Canadian bioethicist (born 1972)

Bryn Williams-Jones is a Canadian bioethicist and professor at the Université de Montréal. His work focuses on conflicts of interest, research integrity, and the governance of health research and innovation. In parallel with his academic research, he has developed a body of public-facing scholarship, including open access books and essays aimed at making bioethics accessible beyond academic audiences.

Williams-Jones is co-founder and editor-in-chief of the Canadian Journal of Bioethics/Revue canadienne de bioéthique, a bilingual open access bioethics journal. He is also a fellow of The Hastings Center.

==Education==
Williams-Jones completed a bachelor's degree in Philosophy and a Masters in Religious Studies (bioethics specialization) at McGill University. He then pursued a PhD in Interdisciplinary studies (bioethics) at the W. Maurice Young Centre for Applied Ethics at the University of British Columbia, where his research focused on issues of genetics and ethics. He subsequently did a post-doctoral fellowship at the Centre for Family Research, at the University of Cambridge, and was a junior research fellow at Homerton College. He later worked as a research ethicist at Cardiff University, before joining the Université de Montréal.

==Career and institutional roles==
Williams-Jones is a professor in the School of Public Health at Université de Montréal.

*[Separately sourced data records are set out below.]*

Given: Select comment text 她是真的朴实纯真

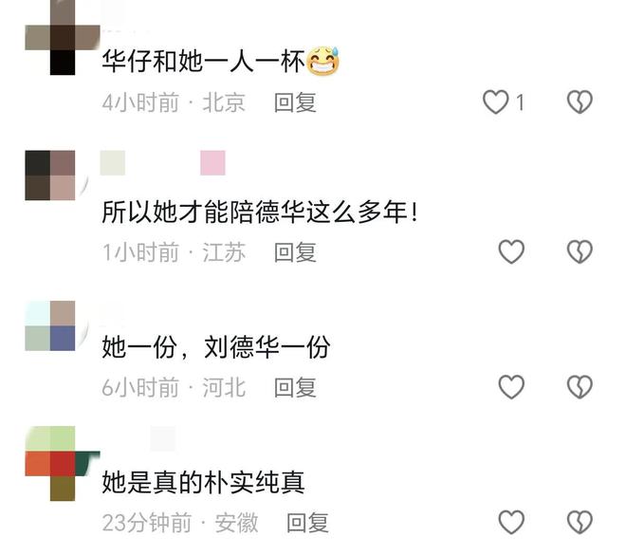Looking at the screenshot, I should coord(203,482).
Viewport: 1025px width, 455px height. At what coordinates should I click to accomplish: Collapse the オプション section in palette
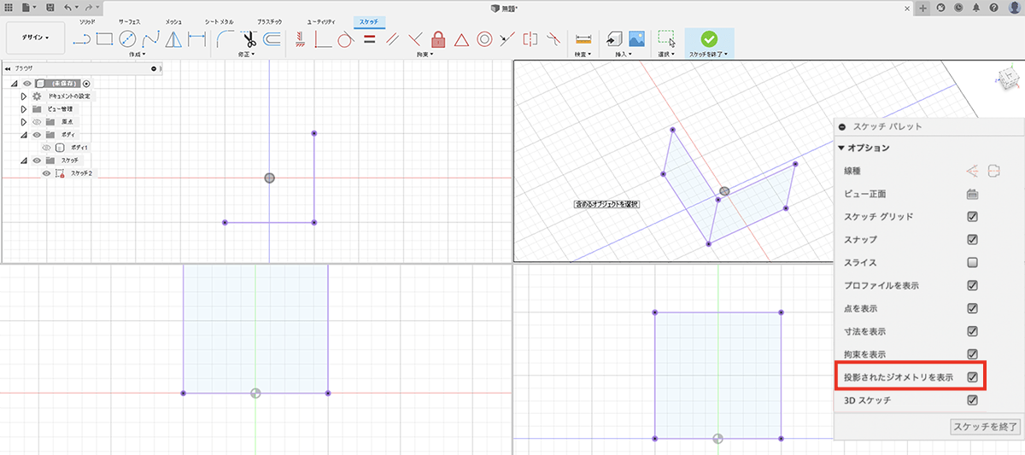tap(841, 148)
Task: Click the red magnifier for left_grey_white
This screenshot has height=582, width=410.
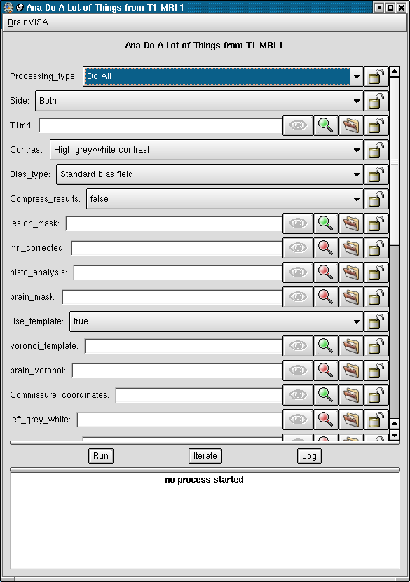Action: tap(326, 419)
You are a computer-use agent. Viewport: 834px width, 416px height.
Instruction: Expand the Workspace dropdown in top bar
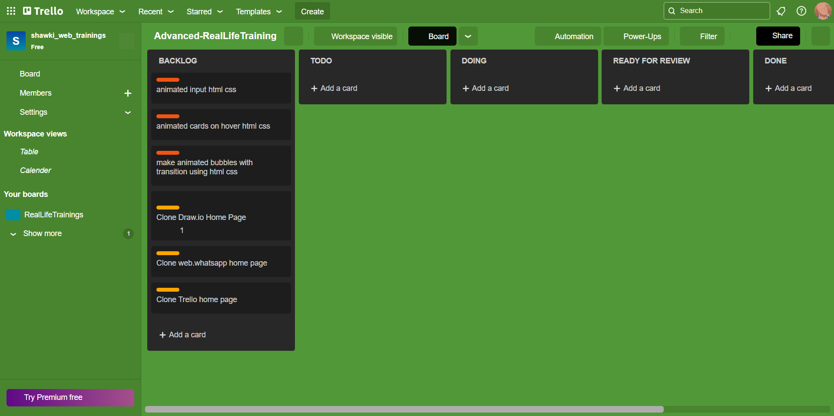100,11
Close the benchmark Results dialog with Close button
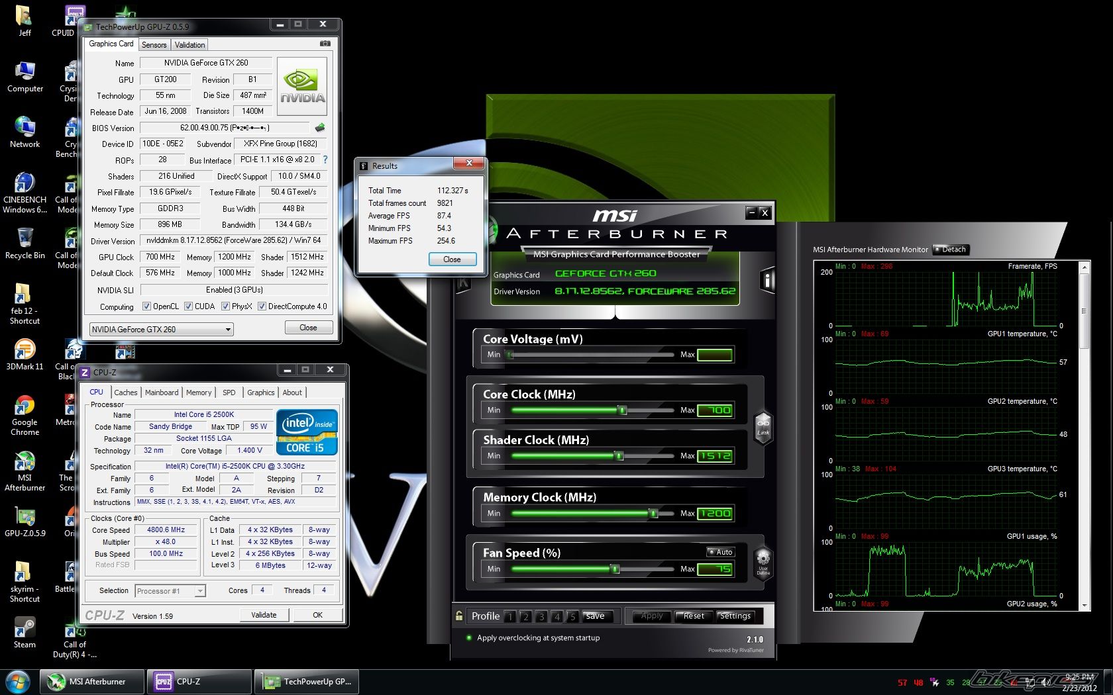 [x=452, y=259]
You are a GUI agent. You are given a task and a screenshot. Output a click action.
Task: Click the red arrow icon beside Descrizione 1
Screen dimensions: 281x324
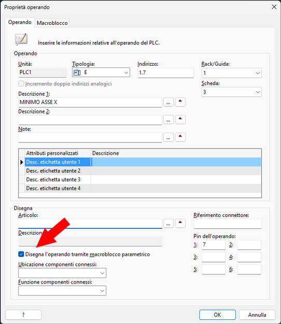[180, 102]
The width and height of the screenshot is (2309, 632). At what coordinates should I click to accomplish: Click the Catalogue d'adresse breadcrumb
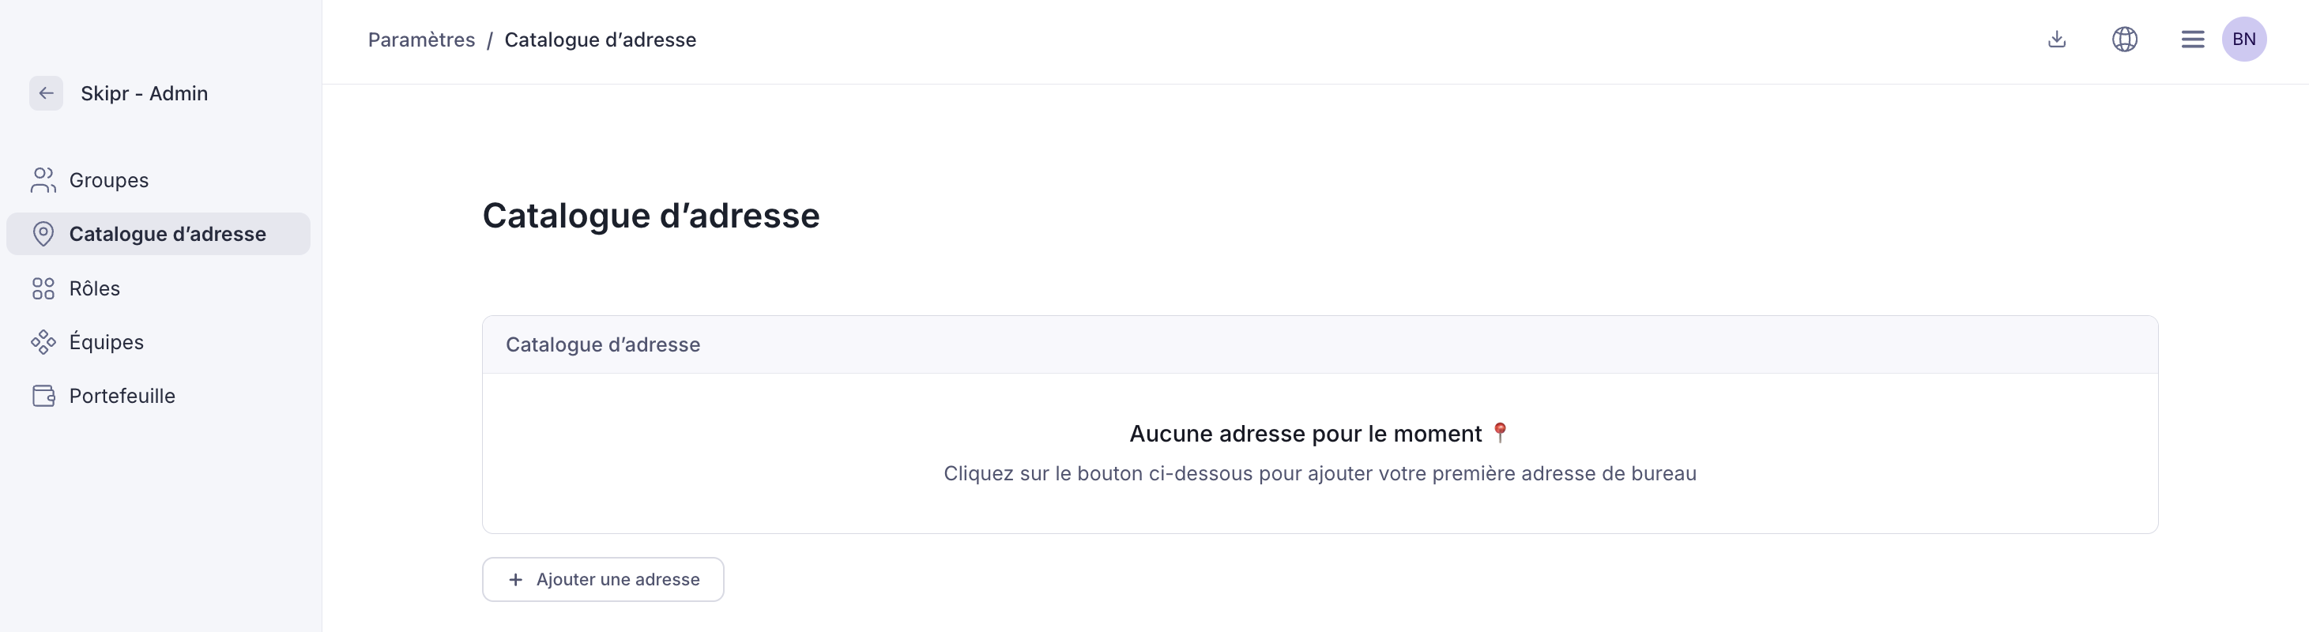click(x=600, y=39)
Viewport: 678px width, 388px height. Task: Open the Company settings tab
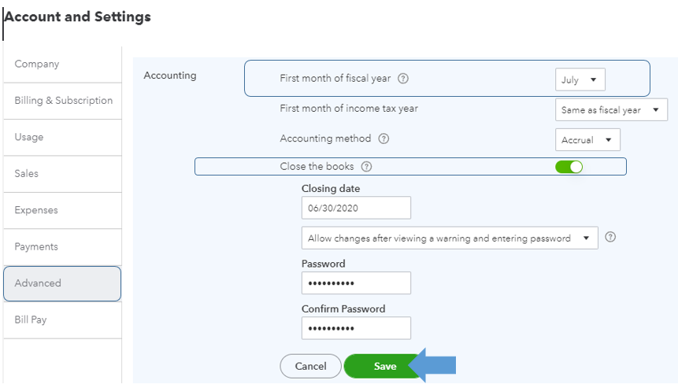(61, 65)
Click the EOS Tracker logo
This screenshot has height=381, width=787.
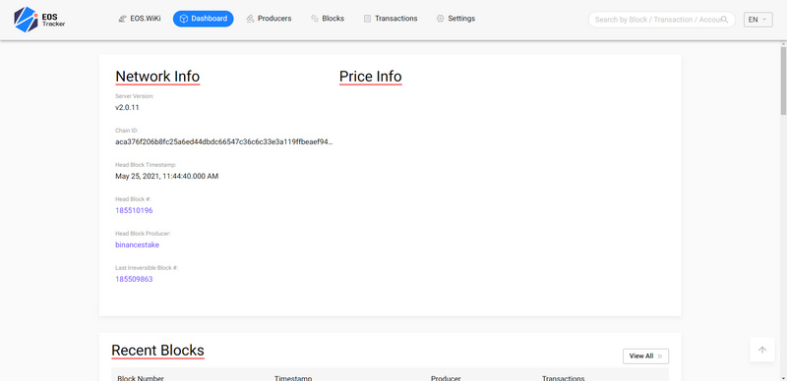pos(39,20)
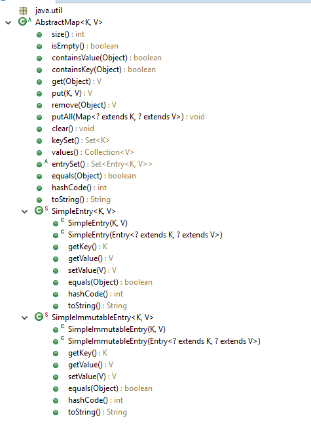The height and width of the screenshot is (429, 311).
Task: Click the abstract entrySet() method icon
Action: click(42, 163)
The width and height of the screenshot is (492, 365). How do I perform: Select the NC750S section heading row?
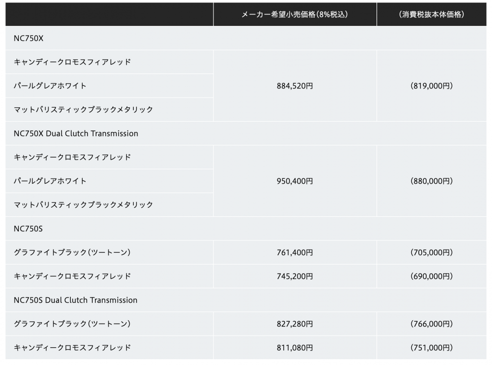[28, 229]
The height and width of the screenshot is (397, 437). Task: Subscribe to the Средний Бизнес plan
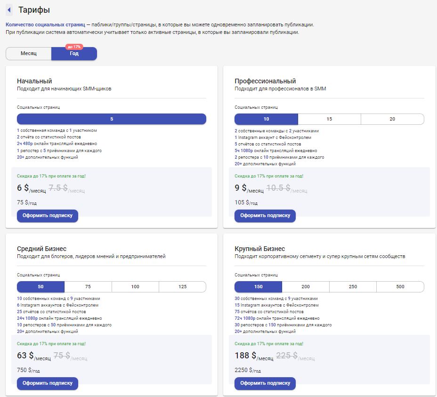click(x=48, y=383)
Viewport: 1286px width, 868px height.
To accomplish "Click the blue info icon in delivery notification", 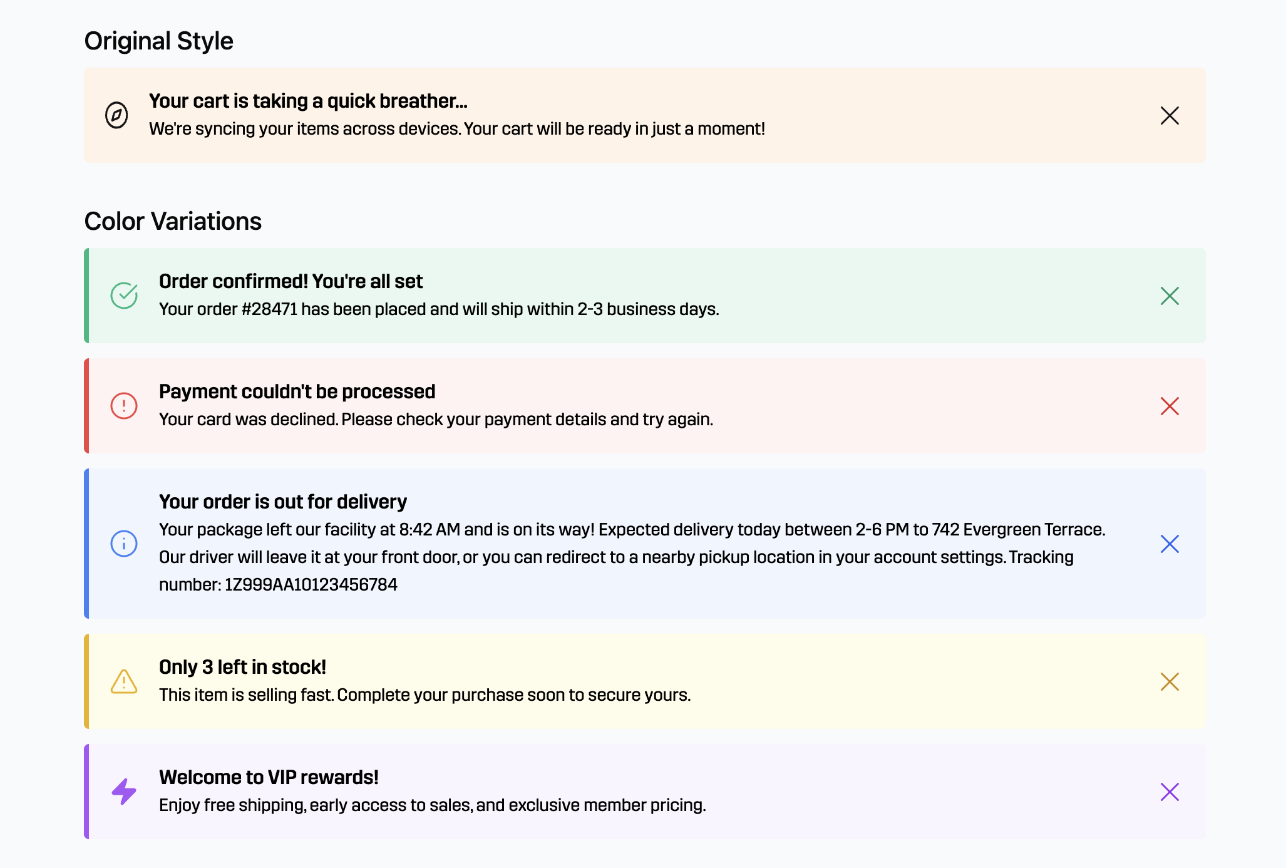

From 2010 to 2022 he directed the Bioethics Program, and in 2020 he was appointed Director of the Department of Social and Preventive Medicine.

His institutional work has included contributions to research governance and the development of policies related to research integrity and conflicts of interest. He has served on university research ethics committees and on advisory committees for national organizations including the Canadian Institutes of Health Research, the Social Sciences and Humanities Research Council of Canada, Genome Canada, and the Quebec National Institute for Excellence in Health and Social Services (INESSS).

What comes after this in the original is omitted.